In recent weeks I’ve been asked more times than I can count:
“Who do you think will win the World Cup?”
The first answer is, “Which one, cricket rugby?” Regardless, I have the same answer for both.
The team that wins will be the luckiest one. Mark these words.
A closer look will reveal that at the start of each these World Cup tournaments, there were around four teams that had a decent chance of winning. And maybe a fifth nation that had an outside chance.
The reason these four or five teams had a chance of winning is because they already have the required:
- game plans
- leadership – specifically, one that is capable of blending individual skills and personalities into one cohesive unit.
This leaves luck as one of the main ingredients that will distinguish the winner from the rest. And luck most often plays out in the following three areas.
The eventual winner will be lucky enough to have:
- their best players available in the final – they won’t be sick or injured
- most of their best players in good form at the right time (during play-offs)
- the bounce of the ball go in their favour, which includes factors outside of their control such as those 50/50 referee/umpiring decisions, weather conditions and literally the bounce of the ball.
Of course, the team that does end up winning will attribute their triumph to their smart strategy, commitment, teamwork, and similar. This, despite the fact that each of the top teams will have exhibited similar amounts of these exact same things.
In the past, and again now, the main difference is very often the ‘luck factor’. Many will think I’m speaking crap, an opinion which will be supported by the fact that few coaches or captains will say they won because we were lucky. Ask any experienced and intelligent international player or coach and they will admit, in hushed tones, that luck plays a far greater role in winning games than is given credit.
In the current rugby World Cup, it was unlucky, unfortunate or bad planning that New Zealand met Ireland and South Africa met France in the quarterfinals. This should ideally have been the semi-final draw between the world’s top four ranked teams. Ireland and France can be justified if they feel a little miffed about exiting so early.
It reminds me of the 2011 cricket World Cup. I was involved in coaching the Indian team when we met Australia in the quarterfinals, in a clash of arguably the two best teams at that tournament. Both teams knew that whoever won that quarter final had the odds in their favour of going the distance. India beat Australia and as predicted, went on to record fairly convincing wins in the semi-finals and finals.
As for the current rugby World Cup, the odds will be heavily stacked in favour of the current two top ranked teams, South Africa and New Zealand, advancing to the finals ahead of their 5th and 7th ranked opponents, England and Argentina.
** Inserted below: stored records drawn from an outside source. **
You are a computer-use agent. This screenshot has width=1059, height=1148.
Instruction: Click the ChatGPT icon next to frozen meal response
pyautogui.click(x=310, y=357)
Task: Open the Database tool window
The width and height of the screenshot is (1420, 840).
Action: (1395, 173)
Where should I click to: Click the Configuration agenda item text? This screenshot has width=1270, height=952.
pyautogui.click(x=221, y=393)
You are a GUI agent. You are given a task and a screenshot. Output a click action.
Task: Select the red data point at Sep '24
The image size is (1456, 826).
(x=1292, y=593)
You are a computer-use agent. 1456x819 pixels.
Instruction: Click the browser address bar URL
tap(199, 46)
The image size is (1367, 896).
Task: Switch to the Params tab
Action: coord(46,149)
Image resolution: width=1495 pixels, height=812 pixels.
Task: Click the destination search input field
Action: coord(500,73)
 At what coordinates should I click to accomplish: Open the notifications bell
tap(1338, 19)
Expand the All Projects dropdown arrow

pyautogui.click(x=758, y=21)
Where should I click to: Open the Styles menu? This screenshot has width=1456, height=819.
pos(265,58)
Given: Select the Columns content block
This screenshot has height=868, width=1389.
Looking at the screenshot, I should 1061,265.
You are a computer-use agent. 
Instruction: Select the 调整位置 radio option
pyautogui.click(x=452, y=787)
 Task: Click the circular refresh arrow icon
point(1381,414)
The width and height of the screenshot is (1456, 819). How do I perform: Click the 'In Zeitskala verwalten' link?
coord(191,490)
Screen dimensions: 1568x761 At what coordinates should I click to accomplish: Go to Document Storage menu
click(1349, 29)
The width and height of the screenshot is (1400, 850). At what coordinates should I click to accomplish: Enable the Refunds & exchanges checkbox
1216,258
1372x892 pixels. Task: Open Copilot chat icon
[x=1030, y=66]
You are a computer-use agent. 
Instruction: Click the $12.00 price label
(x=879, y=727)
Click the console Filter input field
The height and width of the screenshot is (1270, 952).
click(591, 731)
But the beauty of a sport is that the expected outcome won’t automatically materialize on the day. Both New Zealand and South Africa need to navigate two red flags – as far as I see it.
Firstly, these two teams had mentally and emotionally draining games against very good opposition in the quarterfinals. The fact that both games went down to the wire would have further emptied their mental and emotional reserves.
In sport we can measure physical energy output via GPS tracking devices attached to player jerseys. By measuring waking heart rates and via a few questions, we can assess their recovery and readiness for physical activity.
We have no way of measuring mental and or emotional energy levels. South Africa and New Zealand players will be running low on both. In my experience, recovering these levels takes more time than recovering physical fitness.
An obvious rugby example of this was the previous rugby World Cup. In the England vs New Zealand semifinal, England completely emptied their tanks in trumping New Zealand 19-7. They played the ‘game of their lives’ in that outing. I publicly predicted that it was highly unlikely they would deliver anywhere near that same level of intensity the following week in the final. And they didn’t. They were a shadow of the previous weeks team and were schooled 32-12 by South Africa.
One key give-away in how much emotion a game drains from a team, is how much they celebrate winning that game. The greater the celebration, the more they will have been drained.
The best teams only truly celebrate when they win the final. Conversely, when a team celebrates an earlier game like they have just won the final, there’s a decent chance they won’t end up getting that far. That game often ends up being their peak performance.
The other red flag for both New Zealand and South Africa this coming weekend, is they go in as the favourites, with England, and Argentina as the underdogs. The underdogs have nothing to lose, which often frees them up to fully express themselves without the fear of failure.
Conversely, the favourites have everything to lose, this often prevents them fully expressing themselves on the field. They can be lured into the trap of being hesitant, over-cautious, or too conservative. If they play cautiously, and on slightly empty mental and emotional tanks, then an upset is on the cards.
The cricket World Cup is still in the round robin stages. Upsets are already happening. The team that wins this year’s cricket world cup will be the team that is luckiest.
With one twist worth mentioning. Finals are often won not by the team that plays the best, but by the team that makes the fewest mistakes.
When a team makes a final for their first time, they often make the common mistake of thinking that they need to do something extra special because it is a special occasion. This mindset is the direct route to mistakes.
Teams who have previously made the finals know to keep it simple – to stick to their strengths, focus on a familiar game plan, and know that they have more time than they think. Panic and pressure cause athletes to rush. Or choke. And choking is not bad luck because not choking is entirely within the individual and teams control.